While the project was not committed to any particular device, it studied specific example technologies in detail, in some cases contributing to their advancement. Among these, the innovative packet switched Data Vortex optical network exploiting both time division and wave division multiplexing may have near term impact for a wide range of high-end systems. Optical holographic storage was shown to provide one possible means of providing a high density, high throughput memory layer between primary and secondary storage. The merger of semiconductor DRAM cell and CMOS logic was shown to enable Processor in Memory (PIM) smart memory structures that may make possible new relationships between high speed computer processors and their memory hierarchy imbued with extended functionality. The most controversial aspect of the project was its investigation of superconductor rapid single flux quantum (RSFQ) logic. Conventional wisdom dictates that previous experiences by IBM and within Japan demonstrated that computers built from superconductor electronics were infeasible while the cooling requirements made it impractical.
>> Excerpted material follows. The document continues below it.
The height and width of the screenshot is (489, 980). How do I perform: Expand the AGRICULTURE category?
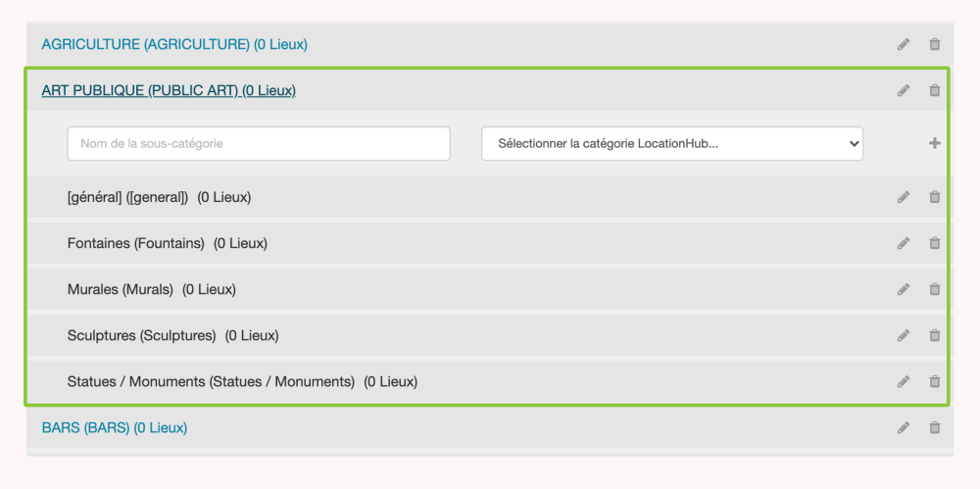point(174,44)
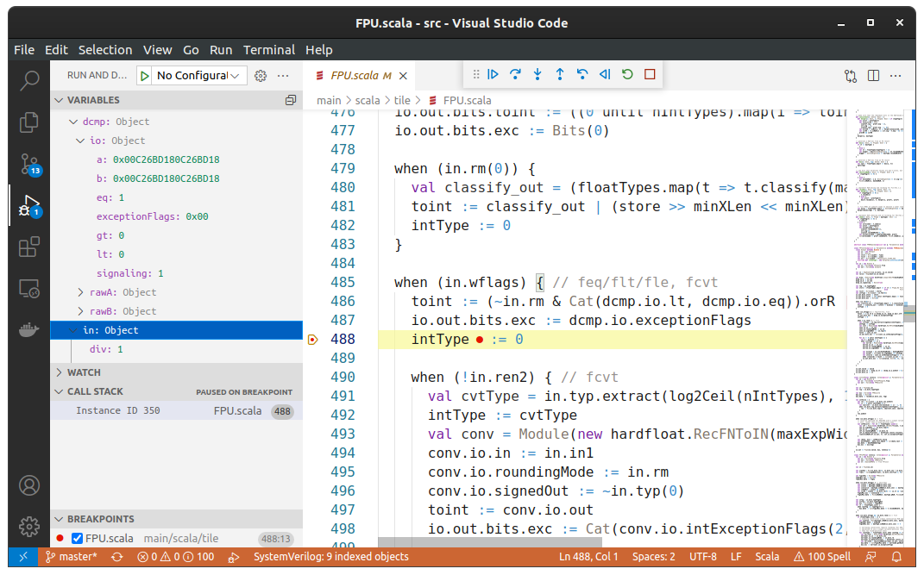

The findings of the HTMT project are that Niobium based RSFQ logic is both feasible and practical and affords unique opportunities in the design of very high-speed processor design between 50 GHz and 150 GHz clock rates. However, within the constraints of existing fabrication facilities and industrial/government investment, the likelihood of realizing such components is remote. Even more significant than the technologies within HTMT is the architecture that would incorporate them. HTMT explored the potential of a dynamic adaptive resource management methodology called “percolation” that employs smart memories to determine when tasks are to be performed and to pre-stage all information related to task execution proactively using low cost in-memory logic. The conclusion is that such small processors can remove the combined problems of overhead and latency from the main processors while performing many of the low-locality data intensive operations in the memories themselves. The result would be very high efficient operation even on those algorithms that have proven difficult to optimize in the past. The overall result of the HTMT project is the strong opportunities for increasing investments in high performance computer system research to benefit from significant potential benefits as yet not exploited.

HPCwire: What are the most important issues facing HPC today? What are the best ways those within the community can pursue creative solutions?

STERLING: The dominant strategic issues today are: first, is HPC important, and second, must all future HPC systems be limited to COTS clusters and their equivalents. While the first issue may appear silly to some, there is a real threat to HPC and supercomputing as a goal and discipline with some respected colleagues publicly stating that performance as a research goal is no longer important. This is in part driven by the excitement about the potential of the Internet, Web, and Grids that are perceived as a more attractive and lucrative area of pursuit than HPC systems development. There is also an apparent malaise derived from the perception of a small and shrinking HPC market, the Moore’s law juggernaut, lack of funding, the diminishing glamour, and the poor track record of such research in the past. For this reason, where HPC is really needed, both industry and academia in many cases perceive clusters including, but not limited to, Beowulf-class systems to be an easy, relatively low cost out, with short-term difficulties to be rectified to an adequate degree, it is presumed, by future developments in distributed system software.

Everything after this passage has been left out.